I Can Get It for You Wholesale is a musical, produced by David Merrick, music and lyrics by Harold Rome, and book by Jerome Weidman, based on his 1937 novel of the same title.  It marked the Broadway debut of 19-year-old Barbra Streisand, who was nominated for the Tony Award for Best Performance by a Featured Actress in a Musical. The story is set in the New York City Garment District in 1937, during the Great Depression, and the songs utilize traditional Jewish harmonies evocative of the setting and the period of the show.

Background
In the album Just for the Record, Streisand recalls, "My first audition for the show was on the morning after Thanksgiving in 1961. Since the action took place in the 1930s, I showed up in a '30s fur coat that I'd bought in a thrift shop for $10. I sang three songs, including my new standby "A Sleepin' Bee".  They asked me to come back and gave me "Miss Marmelstein" to learn for my second audition a few hours later." Harold Rome said, "The 'Miss Marmelstein' number was written before the casting of Barbra Streisand in the role, but her part was then enlarged. Somebody is that good ... you try to use them as much as possible."

Productions
The 1951 film with the same title is based very loosely on the original novel.
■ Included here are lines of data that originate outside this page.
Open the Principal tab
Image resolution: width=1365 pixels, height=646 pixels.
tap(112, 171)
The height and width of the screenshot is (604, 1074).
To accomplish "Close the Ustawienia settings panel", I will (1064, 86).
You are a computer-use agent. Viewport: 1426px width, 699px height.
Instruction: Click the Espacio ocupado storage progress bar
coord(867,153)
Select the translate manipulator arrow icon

The musical premiered on Broadway at the Shubert Theatre on March 22, 1962. Directed by Arthur Laurents and choreographed by Herbert Ross, it starred Elliott Gould as Harry Bogen. In addition to Streisand in the small role of Bogen's secretary, Miss Marmelstein, the supporting cast included Lillian Roth as Mrs. Bogen and Marilyn Cooper as Ruthie Rivkin, with Harold Lang, Bambi Linn, Ken LeRoy, and Sheree North. On October 1, it transferred to The Broadway Theatre, where it closed on December 9 after a total run of two previews and 300 performances. Gould and Streisand later married.
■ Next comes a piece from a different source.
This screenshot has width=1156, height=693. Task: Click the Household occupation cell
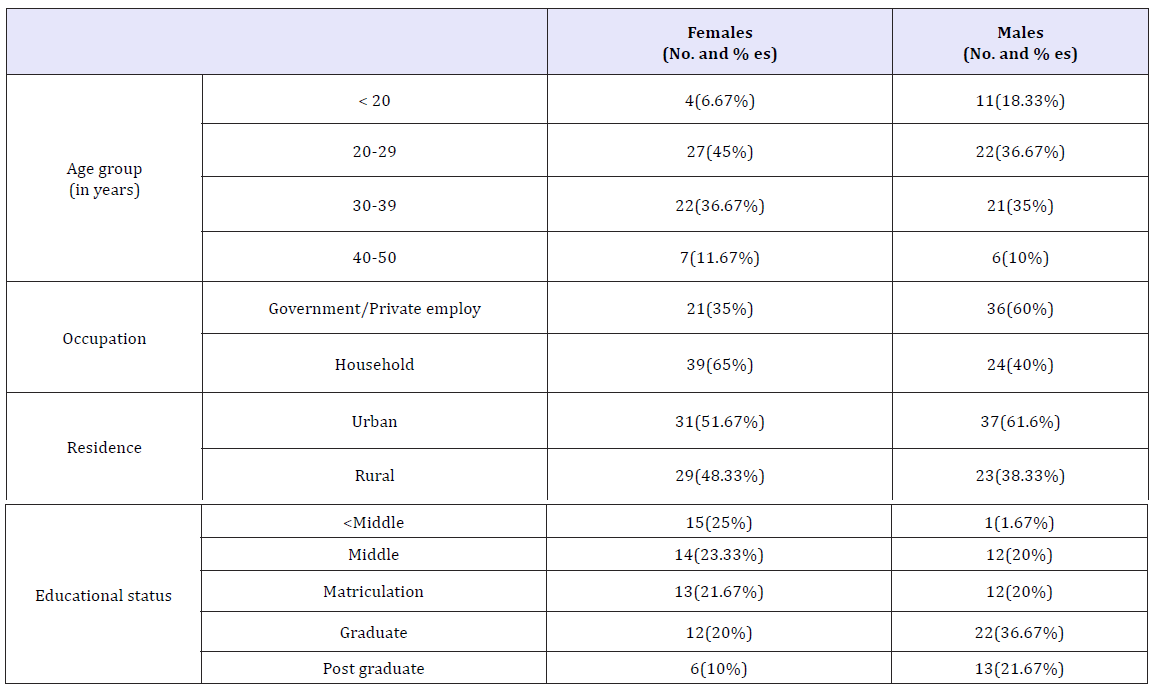point(375,364)
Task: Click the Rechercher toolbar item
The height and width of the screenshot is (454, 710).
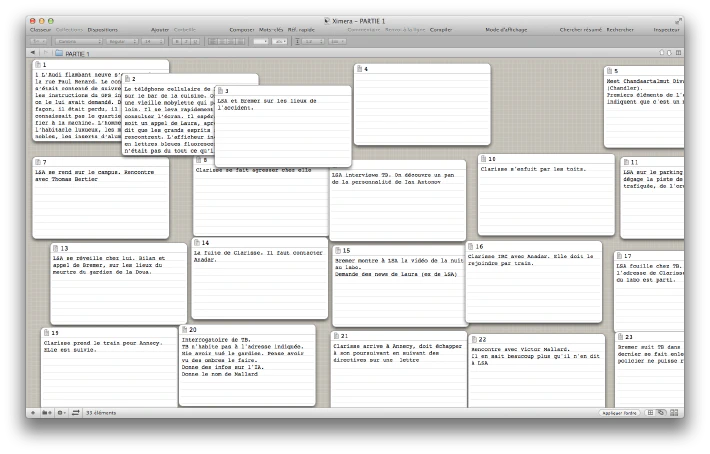Action: tap(618, 30)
In 1991, the American Jewish Theatre staged a revival directed and choreographed by Richard Sabellico. The production starred Evan Pappas as Bogen, Carolee Carmello as Ruthie, Jim Brachitta as Teddy, and Vicki Lewis as Miss Marmelstein. It was nominated for the Outer Critics Circle Award as Best Revival, and Best Actor in a Musical for Pappas.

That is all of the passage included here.